** Start **

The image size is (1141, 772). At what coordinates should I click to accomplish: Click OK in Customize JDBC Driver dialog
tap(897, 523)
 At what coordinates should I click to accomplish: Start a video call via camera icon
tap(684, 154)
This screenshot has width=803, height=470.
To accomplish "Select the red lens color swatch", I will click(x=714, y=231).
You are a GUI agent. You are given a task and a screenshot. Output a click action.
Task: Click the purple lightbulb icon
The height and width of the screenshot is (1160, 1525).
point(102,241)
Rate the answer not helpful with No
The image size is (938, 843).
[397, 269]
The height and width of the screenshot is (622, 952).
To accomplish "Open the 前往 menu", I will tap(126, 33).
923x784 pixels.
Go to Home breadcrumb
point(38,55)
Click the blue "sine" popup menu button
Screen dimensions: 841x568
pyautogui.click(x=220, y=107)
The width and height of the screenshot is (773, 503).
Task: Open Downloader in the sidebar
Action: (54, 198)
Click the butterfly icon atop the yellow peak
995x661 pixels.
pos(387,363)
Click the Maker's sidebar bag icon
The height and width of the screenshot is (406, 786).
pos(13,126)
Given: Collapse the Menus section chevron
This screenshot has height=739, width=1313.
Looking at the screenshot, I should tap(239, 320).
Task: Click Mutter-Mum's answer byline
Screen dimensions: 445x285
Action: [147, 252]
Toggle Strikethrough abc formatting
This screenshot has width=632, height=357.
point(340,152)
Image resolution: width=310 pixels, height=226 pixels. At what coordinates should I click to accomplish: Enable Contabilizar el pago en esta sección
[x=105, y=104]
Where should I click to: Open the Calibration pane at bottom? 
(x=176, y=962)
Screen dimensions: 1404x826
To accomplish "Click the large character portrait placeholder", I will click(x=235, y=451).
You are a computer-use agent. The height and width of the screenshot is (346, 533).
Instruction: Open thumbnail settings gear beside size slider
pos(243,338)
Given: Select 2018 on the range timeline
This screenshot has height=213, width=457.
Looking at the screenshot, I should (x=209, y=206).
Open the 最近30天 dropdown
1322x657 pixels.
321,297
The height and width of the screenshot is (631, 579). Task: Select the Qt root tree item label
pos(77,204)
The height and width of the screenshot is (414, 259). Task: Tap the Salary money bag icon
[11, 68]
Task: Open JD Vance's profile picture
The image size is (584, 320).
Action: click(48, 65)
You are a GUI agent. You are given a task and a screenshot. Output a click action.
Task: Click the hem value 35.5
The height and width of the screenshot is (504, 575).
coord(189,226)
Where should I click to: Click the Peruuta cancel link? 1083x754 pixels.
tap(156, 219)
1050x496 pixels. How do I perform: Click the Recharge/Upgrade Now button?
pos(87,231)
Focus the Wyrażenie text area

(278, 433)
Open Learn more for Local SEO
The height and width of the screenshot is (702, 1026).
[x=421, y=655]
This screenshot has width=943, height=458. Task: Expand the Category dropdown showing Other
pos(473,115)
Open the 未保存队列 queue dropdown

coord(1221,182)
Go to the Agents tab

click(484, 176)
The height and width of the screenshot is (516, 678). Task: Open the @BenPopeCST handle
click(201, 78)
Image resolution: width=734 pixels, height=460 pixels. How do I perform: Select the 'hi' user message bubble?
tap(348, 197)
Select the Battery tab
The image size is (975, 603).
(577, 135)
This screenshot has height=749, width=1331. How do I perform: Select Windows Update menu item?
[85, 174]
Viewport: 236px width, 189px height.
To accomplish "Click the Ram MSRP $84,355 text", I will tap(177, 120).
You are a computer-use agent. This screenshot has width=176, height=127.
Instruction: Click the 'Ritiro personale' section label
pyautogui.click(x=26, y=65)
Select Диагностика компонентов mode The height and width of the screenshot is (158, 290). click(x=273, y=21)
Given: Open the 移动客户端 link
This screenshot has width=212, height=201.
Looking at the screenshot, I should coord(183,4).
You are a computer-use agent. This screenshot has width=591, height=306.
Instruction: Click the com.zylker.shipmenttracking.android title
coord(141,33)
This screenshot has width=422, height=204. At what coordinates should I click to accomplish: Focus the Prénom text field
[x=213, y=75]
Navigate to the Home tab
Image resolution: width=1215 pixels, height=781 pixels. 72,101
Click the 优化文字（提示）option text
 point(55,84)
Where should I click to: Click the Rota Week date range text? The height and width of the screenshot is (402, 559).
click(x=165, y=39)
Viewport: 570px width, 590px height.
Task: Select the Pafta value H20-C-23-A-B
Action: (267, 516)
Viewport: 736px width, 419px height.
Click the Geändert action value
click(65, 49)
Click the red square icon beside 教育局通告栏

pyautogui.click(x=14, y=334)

** End **

GIVEN EXERCISE: Copy every row above verbatim, keeping each one unchanged and in its original order.

CORRECT RESULT:
The image size is (1141, 772). At what coordinates should I click to accomplish: Click OK in Customize JDBC Driver dialog
tap(897, 523)
 At what coordinates should I click to accomplish: Start a video call via camera icon
tap(684, 154)
This screenshot has width=803, height=470.
To accomplish "Select the red lens color swatch", I will click(x=714, y=231).
You are a GUI agent. You are given a task and a screenshot. Output a click action.
Task: Click the purple lightbulb icon
The height and width of the screenshot is (1160, 1525).
point(102,241)
Rate the answer not helpful with No
The image size is (938, 843).
[397, 269]
The height and width of the screenshot is (622, 952).
To accomplish "Open the 前往 menu", I will tap(126, 33).
923x784 pixels.
Go to Home breadcrumb
point(38,55)
Click the blue "sine" popup menu button
Screen dimensions: 841x568
pyautogui.click(x=220, y=107)
The width and height of the screenshot is (773, 503).
Task: Open Downloader in the sidebar
Action: (54, 198)
Click the butterfly icon atop the yellow peak
995x661 pixels.
pos(387,363)
Click the Maker's sidebar bag icon
The height and width of the screenshot is (406, 786).
pos(13,126)
Given: Collapse the Menus section chevron
This screenshot has height=739, width=1313.
Looking at the screenshot, I should tap(239, 320).
Task: Click Mutter-Mum's answer byline
Screen dimensions: 445x285
Action: [147, 252]
Toggle Strikethrough abc formatting
This screenshot has width=632, height=357.
point(340,152)
Image resolution: width=310 pixels, height=226 pixels. At what coordinates should I click to accomplish: Enable Contabilizar el pago en esta sección
[x=105, y=104]
Where should I click to: Open the Calibration pane at bottom? 
(x=176, y=962)
Screen dimensions: 1404x826
To accomplish "Click the large character portrait placeholder", I will click(x=235, y=451).
You are a computer-use agent. The height and width of the screenshot is (346, 533).
Instruction: Open thumbnail settings gear beside size slider
pos(243,338)
Given: Select 2018 on the range timeline
This screenshot has height=213, width=457.
Looking at the screenshot, I should (x=209, y=206).
Open the 最近30天 dropdown
1322x657 pixels.
321,297
The height and width of the screenshot is (631, 579). Task: Select the Qt root tree item label
pos(77,204)
The height and width of the screenshot is (414, 259). Task: Tap the Salary money bag icon
[11, 68]
Task: Open JD Vance's profile picture
The image size is (584, 320).
Action: click(48, 65)
You are a GUI agent. You are given a task and a screenshot. Output a click action.
Task: Click the hem value 35.5
The height and width of the screenshot is (504, 575).
coord(189,226)
Where should I click to: Click the Peruuta cancel link? 1083x754 pixels.
tap(156, 219)
1050x496 pixels. How do I perform: Click the Recharge/Upgrade Now button?
pos(87,231)
Focus the Wyrażenie text area

(278, 433)
Open Learn more for Local SEO
The height and width of the screenshot is (702, 1026).
[x=421, y=655]
This screenshot has width=943, height=458. Task: Expand the Category dropdown showing Other
pos(473,115)
Open the 未保存队列 queue dropdown

coord(1221,182)
Go to the Agents tab

click(484, 176)
The height and width of the screenshot is (516, 678). Task: Open the @BenPopeCST handle
click(201, 78)
Image resolution: width=734 pixels, height=460 pixels. How do I perform: Select the 'hi' user message bubble?
tap(348, 197)
Select the Battery tab
The image size is (975, 603).
(577, 135)
This screenshot has height=749, width=1331. How do I perform: Select Windows Update menu item?
[85, 174]
Viewport: 236px width, 189px height.
To accomplish "Click the Ram MSRP $84,355 text", I will tap(177, 120).
You are a computer-use agent. This screenshot has width=176, height=127.
Instruction: Click the 'Ritiro personale' section label
pyautogui.click(x=26, y=65)
Select Диагностика компонентов mode The height and width of the screenshot is (158, 290). click(x=273, y=21)
Given: Open the 移动客户端 link
This screenshot has width=212, height=201.
Looking at the screenshot, I should coord(183,4).
You are a computer-use agent. This screenshot has width=591, height=306.
Instruction: Click the com.zylker.shipmenttracking.android title
coord(141,33)
This screenshot has width=422, height=204. At what coordinates should I click to accomplish: Focus the Prénom text field
[x=213, y=75]
Navigate to the Home tab
Image resolution: width=1215 pixels, height=781 pixels. 72,101
Click the 优化文字（提示）option text
 point(55,84)
Where should I click to: Click the Rota Week date range text? The height and width of the screenshot is (402, 559).
click(x=165, y=39)
Viewport: 570px width, 590px height.
Task: Select the Pafta value H20-C-23-A-B
Action: (267, 516)
Viewport: 736px width, 419px height.
Click the Geändert action value
click(65, 49)
Click the red square icon beside 教育局通告栏

pyautogui.click(x=14, y=334)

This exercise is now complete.